=== DATASET EXTRACT ===
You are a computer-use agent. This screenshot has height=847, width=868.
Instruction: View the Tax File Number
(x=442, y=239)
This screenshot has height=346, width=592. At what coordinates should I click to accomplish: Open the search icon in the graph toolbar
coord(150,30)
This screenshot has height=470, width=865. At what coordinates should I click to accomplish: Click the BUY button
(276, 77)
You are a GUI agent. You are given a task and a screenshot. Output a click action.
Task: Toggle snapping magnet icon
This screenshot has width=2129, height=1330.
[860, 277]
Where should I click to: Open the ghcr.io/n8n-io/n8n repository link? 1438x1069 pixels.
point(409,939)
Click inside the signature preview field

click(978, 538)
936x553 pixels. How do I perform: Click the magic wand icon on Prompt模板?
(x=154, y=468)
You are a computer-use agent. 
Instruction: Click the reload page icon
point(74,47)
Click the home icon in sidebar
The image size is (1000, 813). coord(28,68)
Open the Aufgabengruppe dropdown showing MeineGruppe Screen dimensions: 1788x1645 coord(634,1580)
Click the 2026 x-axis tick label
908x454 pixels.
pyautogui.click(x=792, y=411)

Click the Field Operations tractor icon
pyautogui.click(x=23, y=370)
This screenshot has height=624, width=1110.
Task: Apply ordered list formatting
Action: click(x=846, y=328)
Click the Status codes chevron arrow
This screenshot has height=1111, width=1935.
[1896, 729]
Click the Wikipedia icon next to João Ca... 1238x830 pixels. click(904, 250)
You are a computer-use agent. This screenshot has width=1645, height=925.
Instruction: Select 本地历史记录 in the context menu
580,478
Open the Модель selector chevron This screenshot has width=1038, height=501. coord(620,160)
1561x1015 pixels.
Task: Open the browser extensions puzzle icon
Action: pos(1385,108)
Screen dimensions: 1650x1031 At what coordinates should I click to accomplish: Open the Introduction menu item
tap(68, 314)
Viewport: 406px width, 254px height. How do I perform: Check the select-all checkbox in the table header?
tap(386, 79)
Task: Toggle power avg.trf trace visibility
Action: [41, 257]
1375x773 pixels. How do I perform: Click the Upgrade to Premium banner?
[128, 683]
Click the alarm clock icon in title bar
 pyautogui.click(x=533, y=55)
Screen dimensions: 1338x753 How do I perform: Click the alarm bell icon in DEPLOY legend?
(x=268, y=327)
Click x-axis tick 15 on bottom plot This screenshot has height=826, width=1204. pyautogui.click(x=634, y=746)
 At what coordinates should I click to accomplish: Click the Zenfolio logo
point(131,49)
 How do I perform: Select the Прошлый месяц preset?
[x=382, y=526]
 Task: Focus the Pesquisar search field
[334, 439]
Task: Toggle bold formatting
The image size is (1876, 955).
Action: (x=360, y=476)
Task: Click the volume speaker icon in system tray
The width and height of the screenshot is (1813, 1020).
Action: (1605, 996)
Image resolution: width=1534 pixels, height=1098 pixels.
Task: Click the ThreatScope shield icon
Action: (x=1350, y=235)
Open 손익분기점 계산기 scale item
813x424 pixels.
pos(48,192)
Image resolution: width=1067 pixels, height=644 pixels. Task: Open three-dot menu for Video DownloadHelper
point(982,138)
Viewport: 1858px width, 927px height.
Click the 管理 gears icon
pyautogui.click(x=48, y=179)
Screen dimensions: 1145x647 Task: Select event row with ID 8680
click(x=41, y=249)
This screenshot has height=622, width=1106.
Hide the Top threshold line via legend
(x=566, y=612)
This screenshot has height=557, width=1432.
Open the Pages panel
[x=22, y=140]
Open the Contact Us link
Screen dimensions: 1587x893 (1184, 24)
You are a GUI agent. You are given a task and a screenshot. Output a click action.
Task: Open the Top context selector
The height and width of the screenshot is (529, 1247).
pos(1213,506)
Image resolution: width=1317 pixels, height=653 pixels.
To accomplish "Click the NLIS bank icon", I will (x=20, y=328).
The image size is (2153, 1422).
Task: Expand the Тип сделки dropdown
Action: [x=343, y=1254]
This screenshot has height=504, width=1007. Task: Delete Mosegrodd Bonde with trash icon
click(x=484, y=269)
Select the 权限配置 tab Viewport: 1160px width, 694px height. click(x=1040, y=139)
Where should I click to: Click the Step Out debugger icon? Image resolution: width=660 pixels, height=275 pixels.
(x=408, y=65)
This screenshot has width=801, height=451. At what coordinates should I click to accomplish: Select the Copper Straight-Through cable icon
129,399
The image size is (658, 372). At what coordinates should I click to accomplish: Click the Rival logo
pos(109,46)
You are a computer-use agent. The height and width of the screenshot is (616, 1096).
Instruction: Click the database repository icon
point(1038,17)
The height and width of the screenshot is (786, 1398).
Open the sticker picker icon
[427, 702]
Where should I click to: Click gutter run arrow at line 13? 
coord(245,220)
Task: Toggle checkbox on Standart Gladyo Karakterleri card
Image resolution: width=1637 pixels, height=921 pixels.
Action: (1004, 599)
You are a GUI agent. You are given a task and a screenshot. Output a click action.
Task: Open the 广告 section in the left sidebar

=== AIM OF THE TASK ===
Reproduce the entire listing word for word.

=== COMPLETED TASK ===
You are a computer-use agent. This screenshot has height=847, width=868.
Instruction: View the Tax File Number
(x=442, y=239)
This screenshot has height=346, width=592. At what coordinates should I click to accomplish: Open the search icon in the graph toolbar
coord(150,30)
This screenshot has height=470, width=865. At what coordinates should I click to accomplish: Click the BUY button
(276, 77)
You are a GUI agent. You are given a task and a screenshot. Output a click action.
Task: Toggle snapping magnet icon
This screenshot has width=2129, height=1330.
[860, 277]
Where should I click to: Open the ghcr.io/n8n-io/n8n repository link? 1438x1069 pixels.
point(409,939)
Click inside the signature preview field

click(978, 538)
936x553 pixels. How do I perform: Click the magic wand icon on Prompt模板?
(x=154, y=468)
You are a computer-use agent. 
Instruction: Click the reload page icon
point(74,47)
Click the home icon in sidebar
The image size is (1000, 813). coord(28,68)
Open the Aufgabengruppe dropdown showing MeineGruppe Screen dimensions: 1788x1645 coord(634,1580)
Click the 2026 x-axis tick label
908x454 pixels.
pyautogui.click(x=792, y=411)

Click the Field Operations tractor icon
pyautogui.click(x=23, y=370)
This screenshot has height=624, width=1110.
Task: Apply ordered list formatting
Action: click(x=846, y=328)
Click the Status codes chevron arrow
This screenshot has height=1111, width=1935.
[1896, 729]
Click the Wikipedia icon next to João Ca... 1238x830 pixels. click(904, 250)
You are a computer-use agent. This screenshot has width=1645, height=925.
Instruction: Select 本地历史记录 in the context menu
580,478
Open the Модель selector chevron This screenshot has width=1038, height=501. coord(620,160)
1561x1015 pixels.
Task: Open the browser extensions puzzle icon
Action: pos(1385,108)
Screen dimensions: 1650x1031 At what coordinates should I click to accomplish: Open the Introduction menu item
tap(68, 314)
Viewport: 406px width, 254px height. How do I perform: Check the select-all checkbox in the table header?
tap(386, 79)
Task: Toggle power avg.trf trace visibility
Action: [41, 257]
1375x773 pixels. How do I perform: Click the Upgrade to Premium banner?
[128, 683]
Click the alarm clock icon in title bar
 pyautogui.click(x=533, y=55)
Screen dimensions: 1338x753 How do I perform: Click the alarm bell icon in DEPLOY legend?
(x=268, y=327)
Click x-axis tick 15 on bottom plot This screenshot has height=826, width=1204. pyautogui.click(x=634, y=746)
 At what coordinates should I click to accomplish: Click the Zenfolio logo
point(131,49)
 How do I perform: Select the Прошлый месяц preset?
[x=382, y=526]
 Task: Focus the Pesquisar search field
[334, 439]
Task: Toggle bold formatting
The image size is (1876, 955).
Action: (x=360, y=476)
Task: Click the volume speaker icon in system tray
The width and height of the screenshot is (1813, 1020).
Action: (1605, 996)
Image resolution: width=1534 pixels, height=1098 pixels.
Task: Click the ThreatScope shield icon
Action: (x=1350, y=235)
Open 손익분기점 계산기 scale item
813x424 pixels.
pos(48,192)
Image resolution: width=1067 pixels, height=644 pixels. Task: Open three-dot menu for Video DownloadHelper
point(982,138)
Viewport: 1858px width, 927px height.
Click the 管理 gears icon
pyautogui.click(x=48, y=179)
Screen dimensions: 1145x647 Task: Select event row with ID 8680
click(x=41, y=249)
This screenshot has height=622, width=1106.
Hide the Top threshold line via legend
(x=566, y=612)
This screenshot has height=557, width=1432.
Open the Pages panel
[x=22, y=140]
Open the Contact Us link
Screen dimensions: 1587x893 (1184, 24)
You are a GUI agent. You are given a task and a screenshot. Output a click action.
Task: Open the Top context selector
The height and width of the screenshot is (529, 1247).
pos(1213,506)
Image resolution: width=1317 pixels, height=653 pixels.
To accomplish "Click the NLIS bank icon", I will (x=20, y=328).
The image size is (2153, 1422).
Task: Expand the Тип сделки dropdown
Action: [x=343, y=1254]
This screenshot has height=504, width=1007. Task: Delete Mosegrodd Bonde with trash icon
click(x=484, y=269)
Select the 权限配置 tab Viewport: 1160px width, 694px height. click(x=1040, y=139)
Where should I click to: Click the Step Out debugger icon? Image resolution: width=660 pixels, height=275 pixels.
(x=408, y=65)
This screenshot has width=801, height=451. At what coordinates should I click to accomplish: Select the Copper Straight-Through cable icon
129,399
The image size is (658, 372). At what coordinates should I click to accomplish: Click the Rival logo
pos(109,46)
You are a computer-use agent. The height and width of the screenshot is (616, 1096).
Instruction: Click the database repository icon
point(1038,17)
The height and width of the screenshot is (786, 1398).
Open the sticker picker icon
[427, 702]
Where should I click to: Click gutter run arrow at line 13? 
coord(245,220)
Task: Toggle checkbox on Standart Gladyo Karakterleri card
Image resolution: width=1637 pixels, height=921 pixels.
Action: (1004, 599)
You are a GUI agent. You are given a task and a screenshot. Output a click action.
Task: Open the 广告 section in the left sidebar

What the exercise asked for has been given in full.